## Exercise
Answer these from the passage on forced labor:
1. Since what year has forced labor been identified as a high-risk issue for Malaysia?
2. How does the International Labour Organisation define forced labor?
3. Which three indicators of forced labor are named in the second of the ILO's 10 Principles for Business Leaders?

Paying closer attention to forced labour

While adherence to the UNGPs presents a useful first step for companies to establish an overarching framework, companies in Malaysia should also pay close attention to forced labour – highlighted as an area of high risk for the country.

This is in light of the recent spotlight on high profile allegations faced by Malaysian companies on forced labour, including on the nature and extent of protection accorded to migrant workers. In fact, this issue has been identified as a high-risk issue for Malaysia since 2015, in a Strategic Framework by Suruhanjaya Hak Asasi Manusia (SUHAKAM), Malaysia’s National Human Rights Institution.

Forced labour – sometimes referred to as modern day slavery – has been defined by the International Labour Organisation (ILO) as “work that is performed involuntarily and under the menace of any penalty”. Today, forced labour tends to exist in more subtle means such as debt bondage, retention of identity documents or excessive overtime. Thus, companies should consider the ILO’s 11 indicators of forced labour when assessing their business operations and supply chains.

To help companies take action to combat forced labour and trafficking, the ILO has also developed their
10 Principles for Business Leaders to Combat Forced Labour and Trafficking:

  1. Have a clear and transparent company policy, setting out the measures taken to prevent forced labour and trafficking. Clarify that the policy applies to all enterprises involved in a company’s product and supply chains
  2. Train human resource, compliance officers, and auditors in means to identify forced labour in practice, and seek appropriate remedies. ILO’s indicators of forced labour include retention of identity documents, withholding of wages and debt bondage.

## Material provided

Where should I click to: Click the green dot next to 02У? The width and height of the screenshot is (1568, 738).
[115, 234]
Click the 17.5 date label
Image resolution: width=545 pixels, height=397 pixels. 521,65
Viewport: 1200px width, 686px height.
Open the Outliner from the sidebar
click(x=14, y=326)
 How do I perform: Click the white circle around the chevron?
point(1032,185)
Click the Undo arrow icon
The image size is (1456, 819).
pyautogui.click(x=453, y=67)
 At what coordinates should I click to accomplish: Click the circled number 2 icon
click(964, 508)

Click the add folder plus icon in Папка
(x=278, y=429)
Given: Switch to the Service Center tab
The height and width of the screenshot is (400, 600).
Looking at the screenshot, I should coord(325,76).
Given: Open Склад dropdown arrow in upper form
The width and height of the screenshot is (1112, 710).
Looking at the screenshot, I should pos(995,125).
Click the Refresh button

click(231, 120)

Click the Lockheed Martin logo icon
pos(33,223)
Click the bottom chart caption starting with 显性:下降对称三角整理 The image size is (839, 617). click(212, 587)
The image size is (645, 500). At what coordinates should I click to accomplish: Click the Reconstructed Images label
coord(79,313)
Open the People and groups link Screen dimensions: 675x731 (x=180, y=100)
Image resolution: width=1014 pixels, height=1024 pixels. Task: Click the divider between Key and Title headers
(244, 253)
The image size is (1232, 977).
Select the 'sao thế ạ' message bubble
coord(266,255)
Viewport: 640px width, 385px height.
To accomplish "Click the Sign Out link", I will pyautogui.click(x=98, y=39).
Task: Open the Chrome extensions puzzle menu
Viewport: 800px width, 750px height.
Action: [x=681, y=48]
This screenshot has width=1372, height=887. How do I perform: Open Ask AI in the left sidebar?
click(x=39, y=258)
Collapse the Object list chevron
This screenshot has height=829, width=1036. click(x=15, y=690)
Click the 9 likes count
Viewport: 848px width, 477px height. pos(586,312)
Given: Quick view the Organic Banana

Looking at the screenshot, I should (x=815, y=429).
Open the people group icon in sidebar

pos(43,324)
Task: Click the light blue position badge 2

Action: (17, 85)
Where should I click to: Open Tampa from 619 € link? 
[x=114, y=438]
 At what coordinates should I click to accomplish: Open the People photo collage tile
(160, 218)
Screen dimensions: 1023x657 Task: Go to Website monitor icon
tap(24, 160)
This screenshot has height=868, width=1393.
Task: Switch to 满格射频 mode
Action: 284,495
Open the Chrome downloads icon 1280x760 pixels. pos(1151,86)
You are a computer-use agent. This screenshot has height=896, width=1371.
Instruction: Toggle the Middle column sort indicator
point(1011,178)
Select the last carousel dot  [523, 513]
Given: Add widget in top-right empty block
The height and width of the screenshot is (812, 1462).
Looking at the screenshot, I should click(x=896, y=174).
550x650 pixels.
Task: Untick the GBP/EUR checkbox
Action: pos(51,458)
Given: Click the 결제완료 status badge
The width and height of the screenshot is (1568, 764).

## Result below
1. Since 2015, in a Strategic Framework by SUHAKAM, Malaysia's National Human Rights Institution.
2. As "work that is performed involuntarily and under the menace of any penalty."
3. Retention of identity documents, withholding of wages, and debt bondage.